There is very little guidance so far on the new financial support package announced by the Chancellor on Friday in relation to the coronavirus job retention scheme. We will of course need to consider the ‘small print’ as soon as it’s available but in the meantime:
What we know:
- Employers will be able to access significant financial support to continue paying 80% of the wages (subject to a cap of £2,500 per month) for those who would otherwise have been ‘laid off’, which is to be known as ‘Furloughed leave’.
- Under current employment legislation employers can only ‘lay off’ if there is a contractual right to do so (which most employers don’t have) however current thinking is that, in the context of ‘Furloughed leave’, it will mean that the employee would otherwise have been made redundant or ‘laid off’ without pay.
- Employers will designate affected employees as Furloughed employees however this is subject to employment law (please see below).
- Employers will have to decide which employees are on Furloughed leave – employees cannot self impose it.
- Employees should not undertake work for their employer whilst on Furloughed leave.
- Employers will submit information to HMRC about their Furloughed employees and their earnings through a new online portal.
- Employers can choose to fund the difference in salary (i.e. top up to 100%) but they do not have to.
- HMRC will reimburse 80% of wage costs up to a cap of £2,500 per month, however we do not yet know with certainty whether this will include pensions etc and how the cap will work in practice (e.g. is the maximum £2,500 or 80% of £2,500?). We are assuming at present that the £2,500 is a gross cap.
- As referred to above, the process is subject to employment law therefore depending on the employment contract it is very likely that Furloughed leave will have to be with the employee’s agreement, particularly where there is no lay off clause and/or the employer is not paying 100% of the salary.
- Employees are likely to agree Furloughed leave if the employer is topping up to 100% or if the alternative is redundancy or a contractual lay off, however this will depend on the employee’s individual circumstances and consultation and documentation is key. We can of course assist with the consultation process and relevant documentation if required. To help get employees to agree, you may wish to encourage them to speak to their mortgage/finance/childcare providers and see if ‘loan breaks’ are available and what outgoings they can save on in the meantime.
- Colleagues left at work whist others are on leave may feel disgruntled, especially if those on Furloughed leave are on 100% pay…
- Employees should not undertake work for their employer whilst on Furloughed leave therefore working less hours does not seem to be an option which would be many employers’ preference. It is not clear what the position is with second jobs.

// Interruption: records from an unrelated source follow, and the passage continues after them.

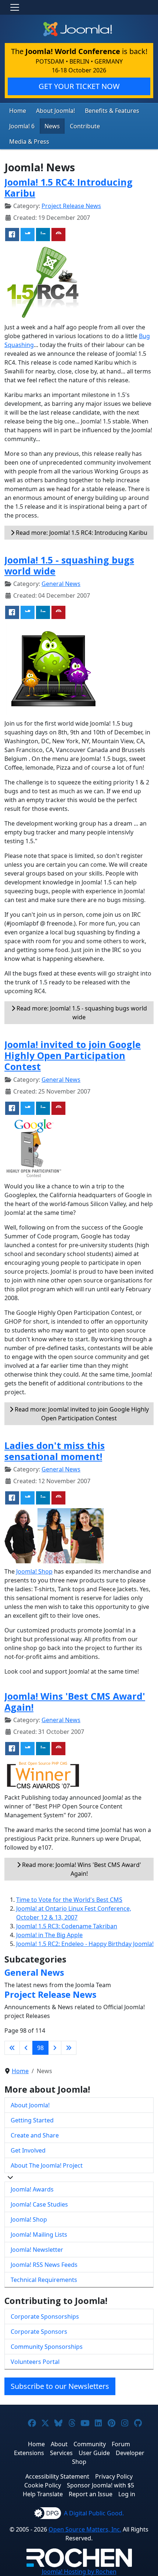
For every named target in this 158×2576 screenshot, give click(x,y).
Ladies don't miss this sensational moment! (54, 1451)
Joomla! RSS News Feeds (44, 2265)
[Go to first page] (12, 2048)
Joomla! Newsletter (37, 2250)
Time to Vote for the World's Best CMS (69, 1900)
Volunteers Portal (35, 2362)
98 (40, 2048)
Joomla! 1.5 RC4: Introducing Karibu (68, 187)
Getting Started (32, 2120)
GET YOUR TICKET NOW (79, 86)
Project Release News (71, 206)
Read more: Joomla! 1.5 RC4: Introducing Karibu (80, 533)
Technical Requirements (44, 2280)
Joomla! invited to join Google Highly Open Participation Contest (72, 1055)
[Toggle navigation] (14, 7)
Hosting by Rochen (79, 2572)
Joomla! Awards (32, 2189)
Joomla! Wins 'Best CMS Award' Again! (74, 1701)
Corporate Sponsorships (45, 2316)
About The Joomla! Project (47, 2165)
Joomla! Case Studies (39, 2204)
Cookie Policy (42, 2485)
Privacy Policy (114, 2476)
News (52, 126)
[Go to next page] (54, 2048)
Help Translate (43, 2494)
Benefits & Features (112, 111)
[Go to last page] (68, 2048)
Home (17, 111)
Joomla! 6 (22, 126)
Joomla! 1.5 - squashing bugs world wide (69, 565)
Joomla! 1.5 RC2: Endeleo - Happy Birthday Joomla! (85, 1944)
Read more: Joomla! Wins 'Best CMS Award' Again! (81, 1869)
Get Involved (28, 2150)
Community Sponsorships (47, 2347)
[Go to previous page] (26, 2048)
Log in (126, 2494)
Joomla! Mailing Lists (39, 2234)
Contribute (85, 126)
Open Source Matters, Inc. (85, 2529)
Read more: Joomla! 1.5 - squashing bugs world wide (81, 1012)
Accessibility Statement (57, 2476)
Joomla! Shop (34, 1571)
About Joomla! (55, 111)
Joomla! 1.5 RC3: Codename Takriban (66, 1926)
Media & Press (29, 141)
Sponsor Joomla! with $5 (100, 2485)
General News (61, 584)
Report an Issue (90, 2494)
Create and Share (35, 2135)
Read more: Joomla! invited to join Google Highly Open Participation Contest (81, 1413)
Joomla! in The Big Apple (49, 1935)
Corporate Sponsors (39, 2332)
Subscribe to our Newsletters (60, 2386)
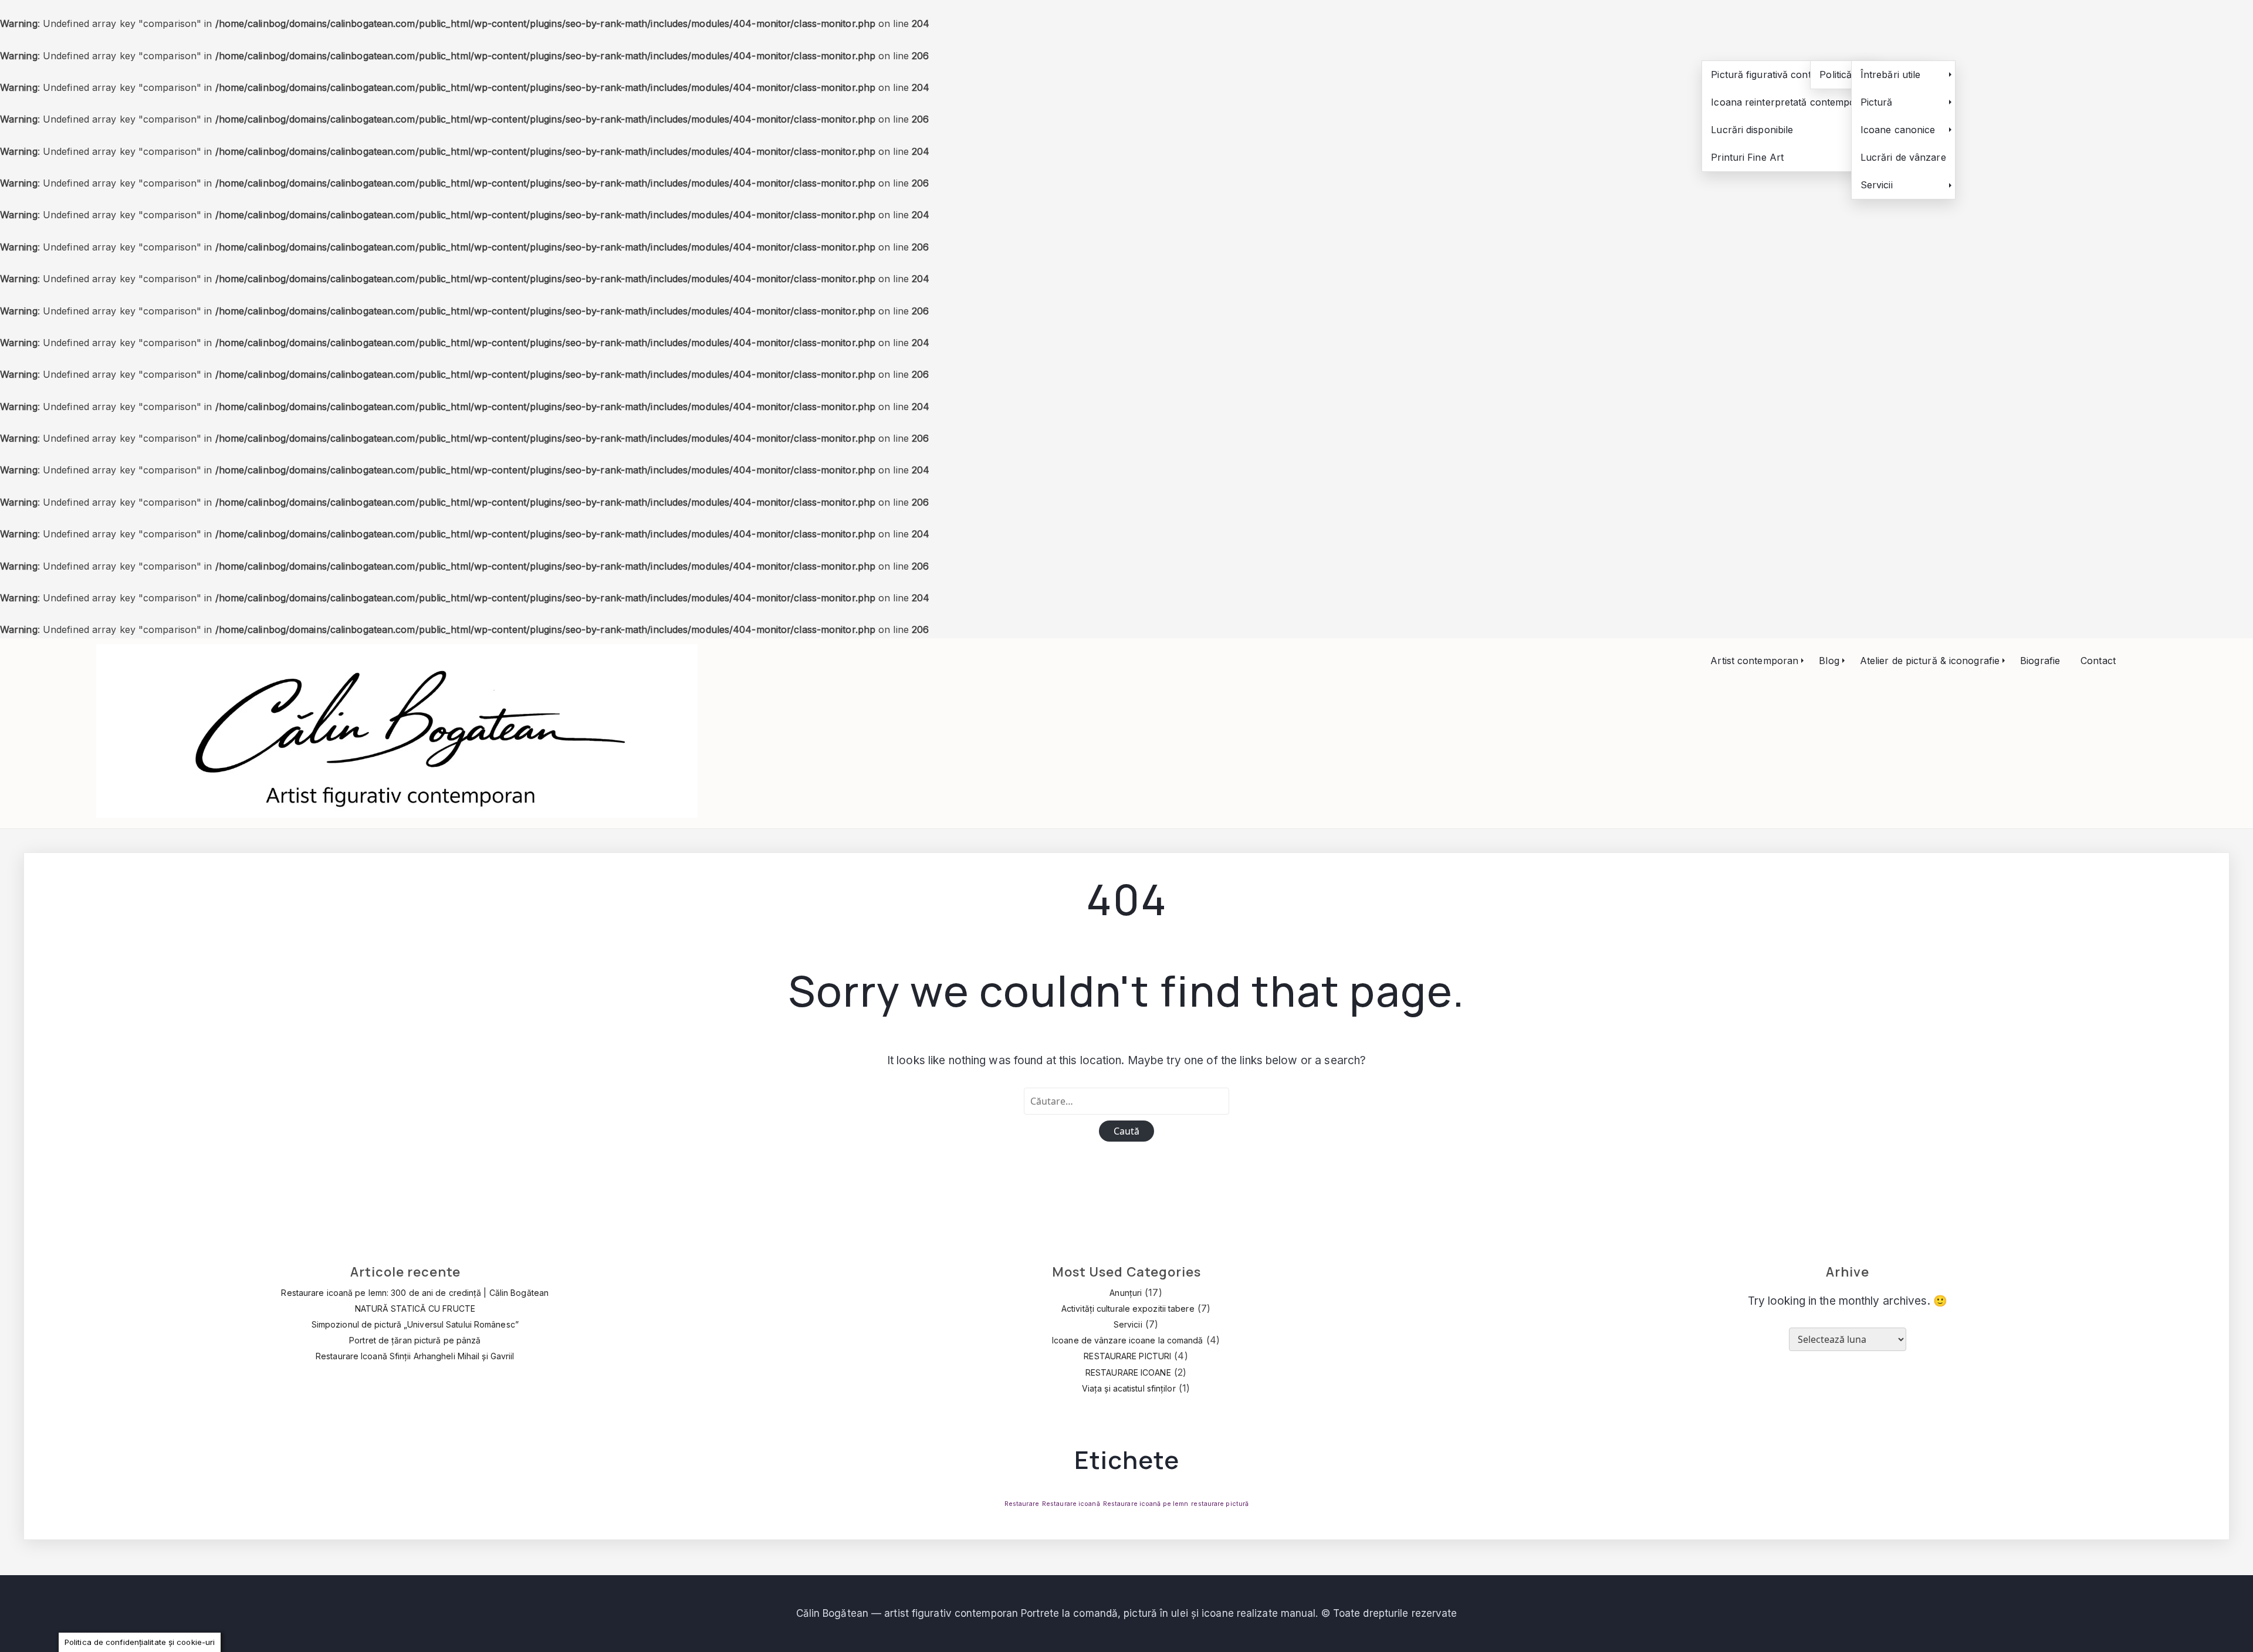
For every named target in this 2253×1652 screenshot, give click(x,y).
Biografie (2040, 660)
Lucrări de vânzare (1903, 157)
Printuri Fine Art (1747, 157)
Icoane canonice (1898, 130)
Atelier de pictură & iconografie (1930, 660)
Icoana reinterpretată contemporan (1790, 102)
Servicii (1876, 185)
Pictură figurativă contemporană (1784, 74)
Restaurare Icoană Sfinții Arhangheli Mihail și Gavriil (415, 1356)
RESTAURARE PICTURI (1127, 1356)
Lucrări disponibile (1752, 130)
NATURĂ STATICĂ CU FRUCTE (415, 1309)
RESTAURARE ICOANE (1128, 1372)
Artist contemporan (1754, 660)
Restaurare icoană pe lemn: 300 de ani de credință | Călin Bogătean (415, 1293)
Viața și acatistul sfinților (1129, 1388)
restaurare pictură (1220, 1504)
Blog (1829, 660)
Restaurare (1021, 1504)
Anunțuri (1125, 1293)
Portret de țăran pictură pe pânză (415, 1340)
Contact (2098, 660)
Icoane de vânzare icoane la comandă (1127, 1340)
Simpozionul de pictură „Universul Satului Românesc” (415, 1324)
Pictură (1876, 102)
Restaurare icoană (1071, 1504)
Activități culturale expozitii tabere (1128, 1309)
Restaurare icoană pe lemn (1146, 1504)
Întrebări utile (1890, 74)
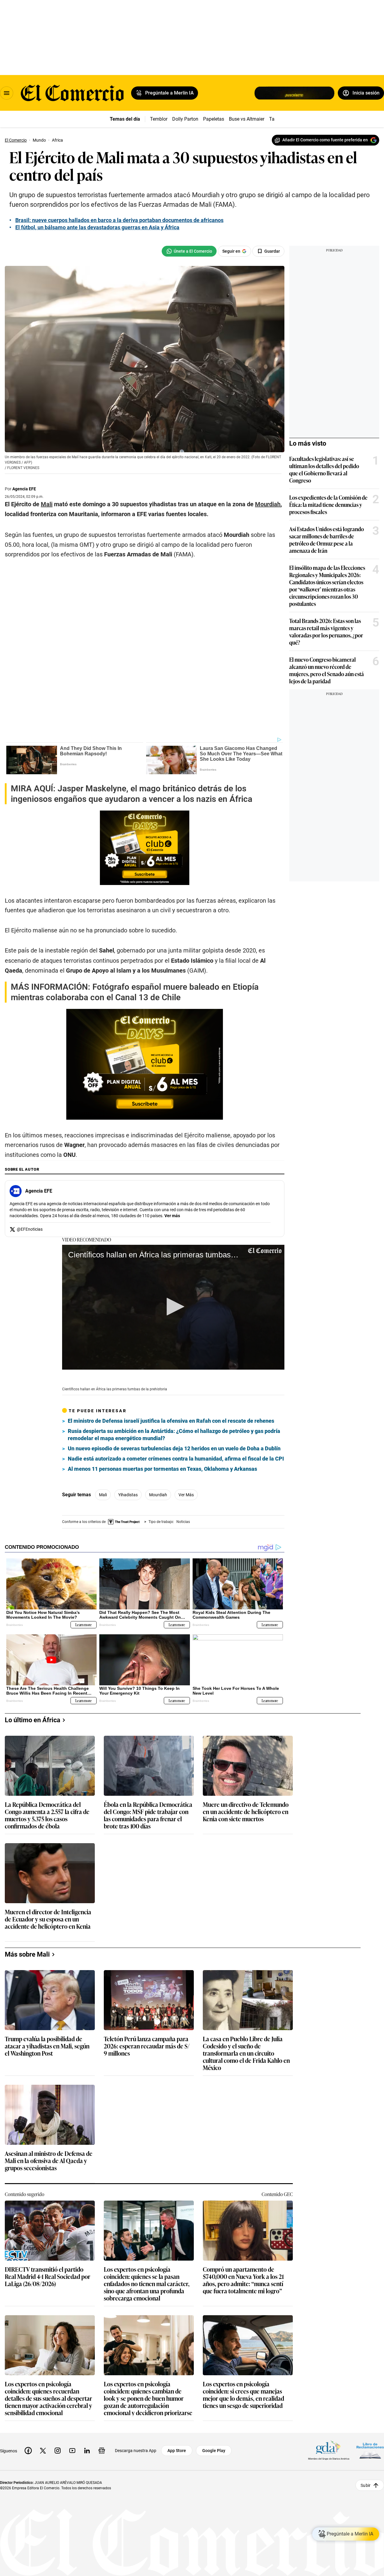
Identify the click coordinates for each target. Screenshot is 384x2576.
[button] (173, 1306)
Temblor (158, 119)
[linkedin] (87, 2450)
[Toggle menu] (6, 93)
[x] (42, 2450)
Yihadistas (128, 1494)
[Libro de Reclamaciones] (370, 2450)
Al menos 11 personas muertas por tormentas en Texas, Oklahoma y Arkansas (162, 1469)
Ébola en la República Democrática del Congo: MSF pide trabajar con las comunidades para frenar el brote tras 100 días (148, 1815)
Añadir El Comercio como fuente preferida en (325, 139)
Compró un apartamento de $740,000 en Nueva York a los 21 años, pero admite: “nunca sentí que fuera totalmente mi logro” (243, 2279)
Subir (365, 2485)
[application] (173, 1307)
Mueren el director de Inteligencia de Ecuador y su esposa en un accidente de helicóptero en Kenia (48, 1919)
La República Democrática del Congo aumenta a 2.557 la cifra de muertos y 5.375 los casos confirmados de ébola (47, 1815)
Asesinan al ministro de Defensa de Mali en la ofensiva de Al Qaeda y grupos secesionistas (48, 2161)
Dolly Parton (185, 119)
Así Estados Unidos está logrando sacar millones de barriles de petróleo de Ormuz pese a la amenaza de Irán (326, 539)
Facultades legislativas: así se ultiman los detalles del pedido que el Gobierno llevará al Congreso (324, 469)
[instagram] (57, 2450)
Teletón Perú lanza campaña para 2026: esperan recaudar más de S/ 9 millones (147, 2046)
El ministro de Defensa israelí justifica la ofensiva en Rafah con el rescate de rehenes (171, 1421)
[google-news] (101, 2450)
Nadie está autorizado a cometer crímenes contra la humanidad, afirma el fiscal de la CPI (176, 1458)
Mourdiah (158, 1494)
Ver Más (186, 1494)
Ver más (172, 1215)
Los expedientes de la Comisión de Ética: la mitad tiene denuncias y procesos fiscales (328, 504)
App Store (176, 2450)
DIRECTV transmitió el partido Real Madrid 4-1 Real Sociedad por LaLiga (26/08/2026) (47, 2276)
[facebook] (28, 2450)
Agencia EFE (24, 488)
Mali (103, 1494)
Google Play (213, 2450)
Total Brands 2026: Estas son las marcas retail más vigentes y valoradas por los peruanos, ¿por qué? (326, 631)
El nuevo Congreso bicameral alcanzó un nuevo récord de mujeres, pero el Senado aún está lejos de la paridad (326, 670)
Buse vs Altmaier (246, 119)
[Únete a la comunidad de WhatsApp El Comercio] (189, 251)
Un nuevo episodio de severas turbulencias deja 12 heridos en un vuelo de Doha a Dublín (174, 1448)
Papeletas (213, 119)
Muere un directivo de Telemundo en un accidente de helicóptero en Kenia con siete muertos (246, 1812)
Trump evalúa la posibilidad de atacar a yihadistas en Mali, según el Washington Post (47, 2046)
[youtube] (72, 2450)
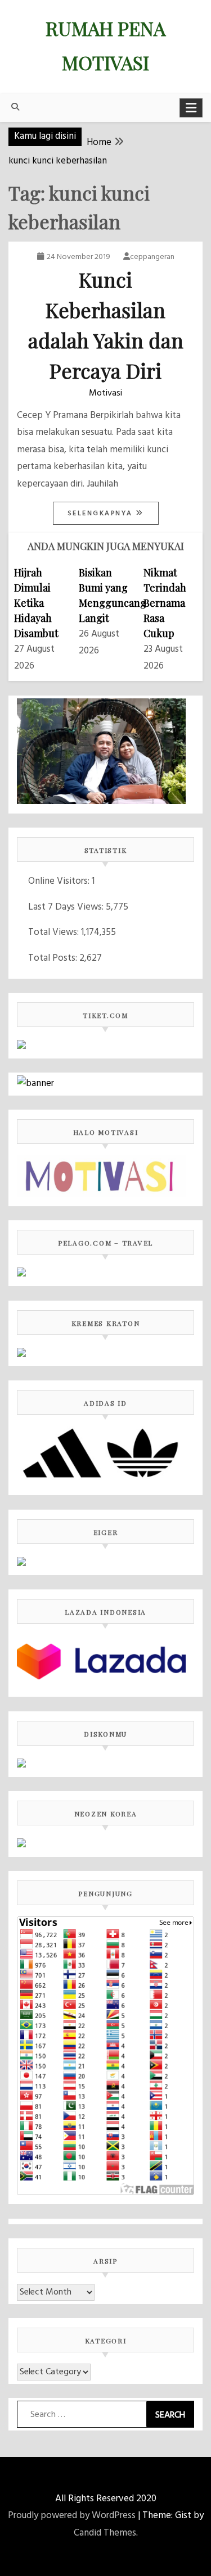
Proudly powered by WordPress (72, 2515)
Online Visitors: (60, 881)
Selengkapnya (102, 513)
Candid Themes (105, 2533)
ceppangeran (152, 257)
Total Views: (54, 932)
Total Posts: (53, 958)
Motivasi (105, 393)
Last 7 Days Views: (67, 907)
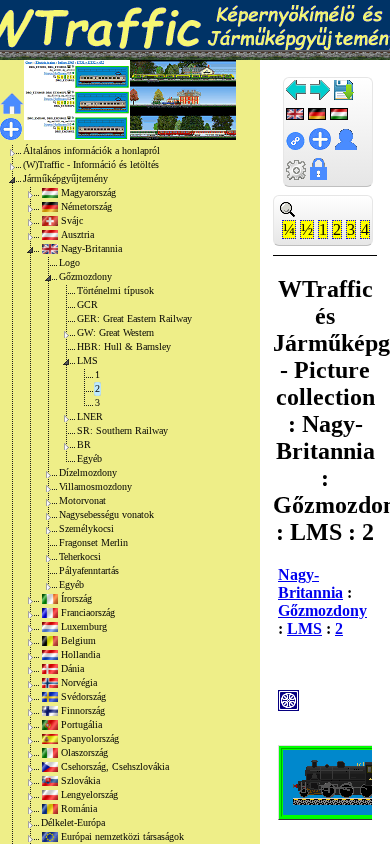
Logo (69, 262)
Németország (86, 206)
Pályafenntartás (89, 570)
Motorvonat (82, 500)
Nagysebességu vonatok (106, 514)
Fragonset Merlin (93, 542)
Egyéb (89, 458)
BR (84, 444)
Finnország (83, 710)
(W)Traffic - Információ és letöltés (91, 164)
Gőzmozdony (85, 276)
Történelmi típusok (115, 290)
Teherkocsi (80, 556)
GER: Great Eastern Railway (134, 318)
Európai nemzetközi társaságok (122, 836)
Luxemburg (84, 626)
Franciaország (88, 612)
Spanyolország (90, 738)
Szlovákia (80, 780)
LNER (90, 416)
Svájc (72, 220)
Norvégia (79, 682)
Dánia (72, 668)
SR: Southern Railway (122, 430)
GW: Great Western (115, 332)
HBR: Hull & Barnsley (124, 346)
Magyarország (88, 192)
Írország (76, 598)
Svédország (83, 696)
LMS (87, 360)
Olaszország (84, 752)
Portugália (81, 724)
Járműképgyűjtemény (65, 178)
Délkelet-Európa (73, 822)
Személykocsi (86, 528)
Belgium (78, 640)
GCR (87, 304)
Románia (79, 808)
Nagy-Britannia (91, 248)
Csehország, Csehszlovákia (115, 766)
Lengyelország (89, 794)
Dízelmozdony (88, 472)
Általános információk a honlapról (91, 150)
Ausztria (77, 234)
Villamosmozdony (95, 486)
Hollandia (80, 654)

- The system could be open to abuse, e.g. some employers who were already struggling irrespective of the current circumstances may use it to support their businesses. The government may introduce further measures to limit this.
- It is not clear at the minute the extent to which employers can backdate the payments. Some employers agreed for employees to take unpaid leave last week.
- Last, but certainly not least, we do not know when employers will receive the money as the HMRC system is not set up yet.